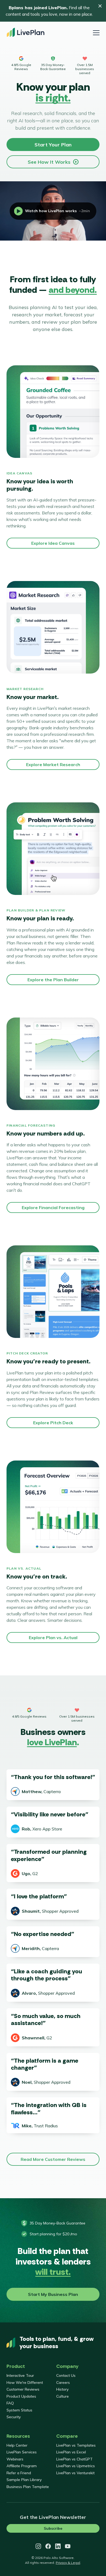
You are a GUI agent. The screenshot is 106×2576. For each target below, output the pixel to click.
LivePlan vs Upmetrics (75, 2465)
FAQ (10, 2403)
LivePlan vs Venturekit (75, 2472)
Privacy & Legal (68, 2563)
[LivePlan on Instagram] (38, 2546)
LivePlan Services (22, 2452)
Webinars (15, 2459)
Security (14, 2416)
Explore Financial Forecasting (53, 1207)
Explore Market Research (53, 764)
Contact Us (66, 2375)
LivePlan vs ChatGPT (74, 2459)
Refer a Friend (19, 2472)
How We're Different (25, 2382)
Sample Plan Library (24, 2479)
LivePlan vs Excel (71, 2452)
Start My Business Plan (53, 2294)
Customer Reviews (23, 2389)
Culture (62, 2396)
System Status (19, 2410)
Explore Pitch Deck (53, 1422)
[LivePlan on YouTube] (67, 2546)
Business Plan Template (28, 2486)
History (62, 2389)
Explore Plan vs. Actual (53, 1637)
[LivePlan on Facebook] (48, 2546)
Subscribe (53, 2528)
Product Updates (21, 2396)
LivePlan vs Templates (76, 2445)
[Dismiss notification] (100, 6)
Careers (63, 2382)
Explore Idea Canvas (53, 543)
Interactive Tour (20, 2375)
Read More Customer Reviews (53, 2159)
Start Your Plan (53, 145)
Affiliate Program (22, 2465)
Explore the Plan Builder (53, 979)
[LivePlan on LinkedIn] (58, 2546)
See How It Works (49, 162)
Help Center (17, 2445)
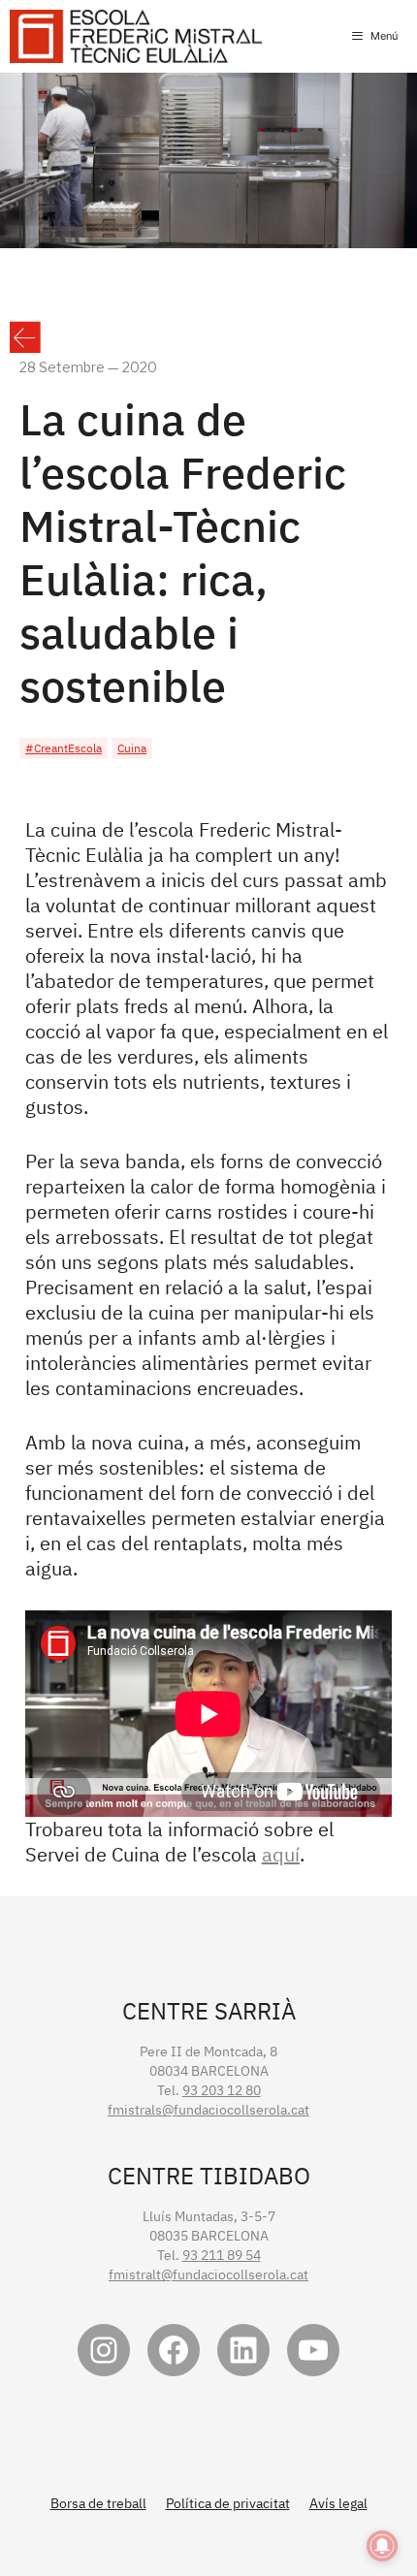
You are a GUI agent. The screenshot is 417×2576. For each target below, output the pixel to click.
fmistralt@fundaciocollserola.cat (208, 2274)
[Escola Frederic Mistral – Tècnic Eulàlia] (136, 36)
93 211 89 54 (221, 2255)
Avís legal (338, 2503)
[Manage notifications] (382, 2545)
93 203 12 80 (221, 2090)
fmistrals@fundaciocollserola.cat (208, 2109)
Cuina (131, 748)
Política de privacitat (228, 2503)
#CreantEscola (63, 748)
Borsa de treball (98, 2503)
######
What you have to do ▸ Repeat the entries verbatim; no pictures.

Reply to the exercise ▸
You are a GUI agent. The screenshot is 106×2576. For each target below, output the pixel to click.
LivePlan vs Upmetrics (75, 2465)
FAQ (10, 2403)
LivePlan vs Venturekit (75, 2472)
Privacy & Legal (68, 2563)
[LivePlan on Instagram] (38, 2546)
LivePlan Services (22, 2452)
Webinars (15, 2459)
Security (14, 2416)
Explore Financial Forecasting (53, 1207)
Explore Market Research (53, 764)
Contact Us (66, 2375)
LivePlan vs ChatGPT (74, 2459)
Refer a Friend (19, 2472)
How We're Different (25, 2382)
Sample Plan Library (24, 2479)
LivePlan vs Excel (71, 2452)
Start My Business Plan (53, 2294)
Customer Reviews (23, 2389)
Culture (62, 2396)
System Status (19, 2410)
Explore Pitch Deck (53, 1422)
[LivePlan on YouTube] (67, 2546)
Business Plan Template (28, 2486)
History (62, 2389)
Explore Plan vs. Actual (53, 1637)
[LivePlan on Facebook] (48, 2546)
Subscribe (53, 2528)
Product Updates (21, 2396)
LivePlan vs Templates (76, 2445)
[Dismiss notification] (100, 6)
Careers (63, 2382)
Explore Idea Canvas (53, 543)
Interactive Tour (20, 2375)
Read More Customer Reviews (53, 2159)
Start Your Plan (53, 145)
Affiliate Program (22, 2465)
Explore the Plan Builder (53, 979)
[LivePlan on LinkedIn] (58, 2546)
See How It Works (49, 162)
Help Center (17, 2445)
You are a GUI agent. The screenshot is 417×2576. For each target below, output the pixel to click.
fmistralt@fundaciocollserola.cat (208, 2274)
[Escola Frederic Mistral – Tècnic Eulàlia] (136, 36)
93 211 89 54 (221, 2255)
Avís legal (338, 2503)
[Manage notifications] (382, 2545)
93 203 12 80 (221, 2090)
fmistrals@fundaciocollserola.cat (208, 2109)
Cuina (131, 748)
Política de privacitat (228, 2503)
#CreantEscola (63, 748)
Borsa de treball (98, 2503)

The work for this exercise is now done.